» **GOAL OF THE EXERCISE**: Rewrite the lines starting at the one containing "Image resolution: width=1000" and ending at the one containing "(x=1277, y=37)", with "pixels" replaced by "px" and nothing else changed.

Start of DATA SHOWN

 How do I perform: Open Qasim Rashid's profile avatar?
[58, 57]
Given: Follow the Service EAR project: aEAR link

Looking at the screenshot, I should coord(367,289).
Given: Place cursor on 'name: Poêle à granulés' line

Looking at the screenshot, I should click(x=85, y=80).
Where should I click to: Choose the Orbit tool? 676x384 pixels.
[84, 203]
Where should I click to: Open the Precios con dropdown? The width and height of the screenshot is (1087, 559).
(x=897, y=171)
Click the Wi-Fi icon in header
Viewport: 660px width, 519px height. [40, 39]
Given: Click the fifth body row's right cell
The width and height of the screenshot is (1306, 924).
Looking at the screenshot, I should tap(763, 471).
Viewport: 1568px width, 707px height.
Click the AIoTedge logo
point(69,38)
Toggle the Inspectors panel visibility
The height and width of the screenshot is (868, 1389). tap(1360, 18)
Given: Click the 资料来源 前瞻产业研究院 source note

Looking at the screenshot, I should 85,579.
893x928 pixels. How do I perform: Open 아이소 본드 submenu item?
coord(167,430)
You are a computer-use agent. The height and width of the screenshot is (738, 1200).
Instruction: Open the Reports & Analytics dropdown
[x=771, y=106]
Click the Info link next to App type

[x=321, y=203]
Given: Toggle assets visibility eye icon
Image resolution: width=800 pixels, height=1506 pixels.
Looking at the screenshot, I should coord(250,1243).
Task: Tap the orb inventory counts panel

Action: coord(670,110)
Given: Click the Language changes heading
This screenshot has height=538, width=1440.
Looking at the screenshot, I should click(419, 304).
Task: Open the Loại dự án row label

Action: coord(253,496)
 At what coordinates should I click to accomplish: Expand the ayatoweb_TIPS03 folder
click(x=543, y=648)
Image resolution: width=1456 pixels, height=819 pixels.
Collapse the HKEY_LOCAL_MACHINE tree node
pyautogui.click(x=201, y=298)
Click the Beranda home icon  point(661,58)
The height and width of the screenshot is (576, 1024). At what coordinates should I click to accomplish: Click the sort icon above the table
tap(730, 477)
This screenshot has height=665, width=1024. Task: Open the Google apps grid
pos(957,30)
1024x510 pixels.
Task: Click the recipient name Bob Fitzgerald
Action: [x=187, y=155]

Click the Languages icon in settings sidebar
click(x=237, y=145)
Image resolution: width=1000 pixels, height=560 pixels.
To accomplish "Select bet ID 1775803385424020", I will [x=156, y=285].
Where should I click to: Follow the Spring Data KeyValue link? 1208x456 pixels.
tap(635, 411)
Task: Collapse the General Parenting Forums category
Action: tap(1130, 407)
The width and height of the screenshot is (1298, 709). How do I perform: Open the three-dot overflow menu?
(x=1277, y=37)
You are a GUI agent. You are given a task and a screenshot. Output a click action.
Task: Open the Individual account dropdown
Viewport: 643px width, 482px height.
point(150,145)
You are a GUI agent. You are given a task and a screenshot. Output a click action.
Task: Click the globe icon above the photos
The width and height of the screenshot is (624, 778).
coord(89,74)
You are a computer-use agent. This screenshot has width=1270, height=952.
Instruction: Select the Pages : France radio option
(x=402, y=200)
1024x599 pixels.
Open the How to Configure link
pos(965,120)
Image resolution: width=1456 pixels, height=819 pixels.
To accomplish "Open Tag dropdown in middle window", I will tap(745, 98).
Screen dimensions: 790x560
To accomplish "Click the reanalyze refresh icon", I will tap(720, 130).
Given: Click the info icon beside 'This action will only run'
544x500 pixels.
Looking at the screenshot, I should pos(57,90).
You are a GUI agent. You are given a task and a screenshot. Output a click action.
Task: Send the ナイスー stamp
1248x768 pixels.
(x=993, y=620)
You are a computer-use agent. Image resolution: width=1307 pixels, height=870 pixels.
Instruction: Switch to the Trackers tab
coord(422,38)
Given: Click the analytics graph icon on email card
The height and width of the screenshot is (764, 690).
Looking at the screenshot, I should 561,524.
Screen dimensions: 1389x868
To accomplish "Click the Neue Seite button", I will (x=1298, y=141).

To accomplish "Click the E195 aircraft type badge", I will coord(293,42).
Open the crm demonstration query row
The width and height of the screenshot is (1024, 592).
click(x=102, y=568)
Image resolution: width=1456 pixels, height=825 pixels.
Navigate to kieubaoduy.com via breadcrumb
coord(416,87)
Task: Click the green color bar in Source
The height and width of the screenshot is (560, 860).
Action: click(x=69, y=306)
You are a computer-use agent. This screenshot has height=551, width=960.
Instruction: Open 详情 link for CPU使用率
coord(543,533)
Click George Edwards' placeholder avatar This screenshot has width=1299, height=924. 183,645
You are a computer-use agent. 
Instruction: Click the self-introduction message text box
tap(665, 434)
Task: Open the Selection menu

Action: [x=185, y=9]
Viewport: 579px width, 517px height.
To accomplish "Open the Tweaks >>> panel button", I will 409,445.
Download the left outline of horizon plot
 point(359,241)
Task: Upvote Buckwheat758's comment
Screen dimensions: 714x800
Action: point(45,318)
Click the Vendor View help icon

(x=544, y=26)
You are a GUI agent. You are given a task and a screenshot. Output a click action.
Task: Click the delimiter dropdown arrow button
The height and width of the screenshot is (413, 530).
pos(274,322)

End of DATA SHOWN

» **REPLY TO THE EXERCISE**:
Image resolution: width=1000 px, height=560 px.
To accomplish "Select bet ID 1775803385424020", I will [x=156, y=285].
Where should I click to: Follow the Spring Data KeyValue link? 1208x456 px.
tap(635, 411)
Task: Collapse the General Parenting Forums category
Action: tap(1130, 407)
The width and height of the screenshot is (1298, 709). How do I perform: Open the three-dot overflow menu?
(x=1277, y=37)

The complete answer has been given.